Psicobloco em Sesimbra. Foto de Ana Marisa Correia.

Fica impossível treinar, escalar, dormir... só apetece estar na praia, dentro de água...

A única hipótese para escalar é fazer psicobloco (ou Deep Water Solo), que consiste em escalar em rocha junto ao mar, sem corda, e quando caímos vamos ao banho. Sabe mesmo bem!

E desde que não suba muito alto até é bastante bom para o meu pé porque não corro o risco de voltar a dar 1 "pancada" e voltar a magoar-me.

Também aproveitei o calor para ir  fazer bloco para a praia do cavalo, mas não fiquei muito entusiasmada com o local.

Bloco na praia do cavalo. Foto de Júlia Silva.
Tirando estas soluções mais frescas, tem sido difícil manter os treinos. Eu tenho alguma tendência para a tensão baixa (tensão normal para mim é 10-6) e nestes dias de calor ainda mais baixa fica. E ás vezes fico um bocado baralhada: penso que estou com hipoglicemia e quando vou medir não estou. Parece-me que há uma certa interacção entre as duas. Quando estou com tensão baixa, tenho os sintomas de hipoglicemia em valores em que normalmente não teria nenhuns sintomas.

Com hipos, tensão baixa e calor por demais, raras vezes tenho conseguido completar os meus treinos... só espero que este calor não dure muito mais tempo.

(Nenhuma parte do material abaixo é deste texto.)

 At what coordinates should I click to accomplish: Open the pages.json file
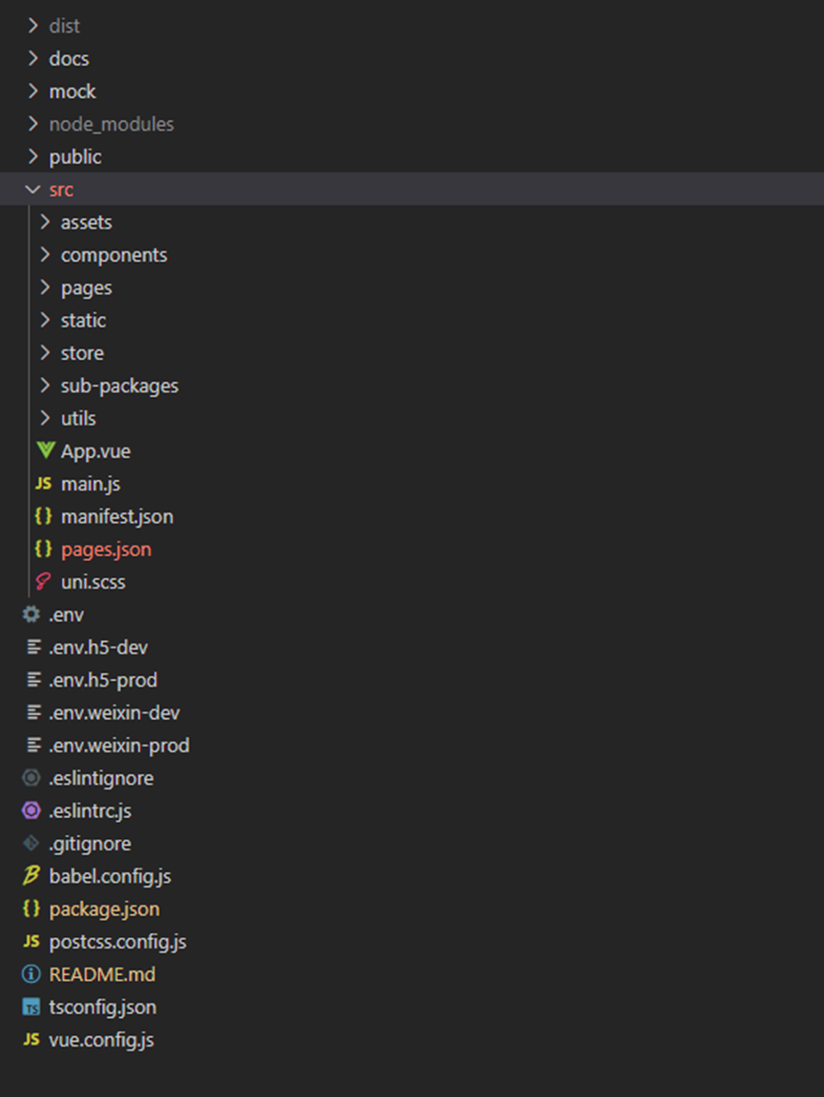(x=106, y=549)
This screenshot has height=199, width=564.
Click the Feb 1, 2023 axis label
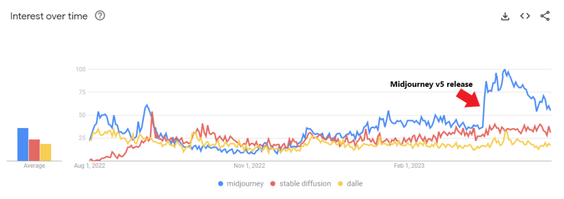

Deixo-vos alguns links sobre complicações que o calor pode trazer à gestão da diabetes, e que incluem: desidratação; dificuldades na sudação e manutenção de uma temperatura corporal  aceitável; maior risco de hipo e hiperglicemias e problemas com a insulina e outros medicamentos que se podem estragar a temperaturas elevadas. Vejam aqui:

artigo 1, artigo 2 e artigo 3

Um dos conselhos que dão nestes artigos e que me parece importante reforçar é o de se medir a glicémia com maior regularidade nestes períodos muito quentes. Outro conselho que vou de certeza seguir é o de escolher atividades de desporto ligadas à água, ou seja, mais psicobloco!!